◆ Задание
Сколько мест преступления нужно внести в «Орион», чтобы точность его прогноза превысила 90 %, если верить тексту ниже про эту систему?

◆ Источник
§ §
Шрифт:
Закладка:
«Орион» математически вычисляет зоны, где преступник скорее всего нанесет следующий удар – так называемые зоны риска, – с учетом того, что большинство преступников стараются не совершать преступлений в непосредственной близости от дома, но и не слишком удаляются от него. По зонам риска, в зависимости от профиля личности преступника, «Орион» высчитывает его/ее предполагаемое место жительства, основываясь на «удалении» от каждого места преступления – в какой момент оно становится слишком близким от места жительства преступника. Точность расчетов тем выше, чем больше мест преступления внесено в систему – именно поэтому она так хорошо работает на серийных убийцах. Если мест преступления шесть или больше, точность прогноза «Ориона» превышает 90 %.
Когда «Орион» впервые заработал в Ванкувере, с его помощью удалось быстро поймать растлителя малолетних, нападавшего на детей в разных районах столицы. У полицейских было описание его машины, но больше почти ничего. После выявления паттернов дорожного движения в моменты нападений «Орион» рассчитал зоны риска, удалив оттуда промышленные, коммерческие и другие нежилые кварталы. Базируясь на данных переписи и социально-экономическом положении преступника, указанном в его психологическом профиле, «Орион» выдал список почтовых индексов – в порядке убывания вероятности, – где мог жить подозреваемый. Далее три этих индекса были изучены на предмет регистрации номерных знаков на машинах, схожих по описанию с машиной подозреваемого. Список оказался коротким, и в результате стандартной полицейской процедуры растлитель малолетних был арестован.
Но какими бы умными не были компьютерные системы, и «Профайлер», и «Орион» зависят от информации, которую в них загружают. Географический таргетинг, выполняемый «Орионом», зависит от точности психологического профиля подозреваемого, ведь разные типы личности ведут себя по-разному в географическом пространстве. Точно так же способность «Профайлера» анализировать данные зависит от алгоритмов, написанных программистами. Более того, если полиция на месте преступления не заметит каких-то особенностей, загружать в «Профайлер» будет нечего. И наконец, заключения компьютерных систем – это лишь вероятностные предположения; офицерам полиции все равно приходится как-то толковать их и внедрять в расследование, чтобы добиться результата.
§ §
◆ Собранные данные
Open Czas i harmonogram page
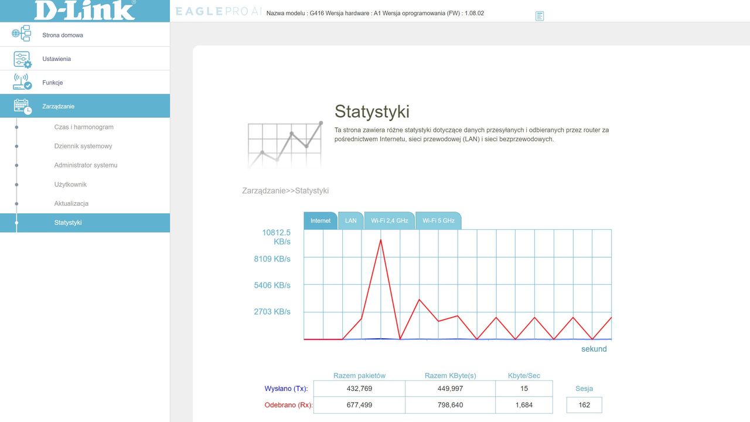The width and height of the screenshot is (750, 422). click(x=84, y=127)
§ §
◆ Ответ
Шесть или больше.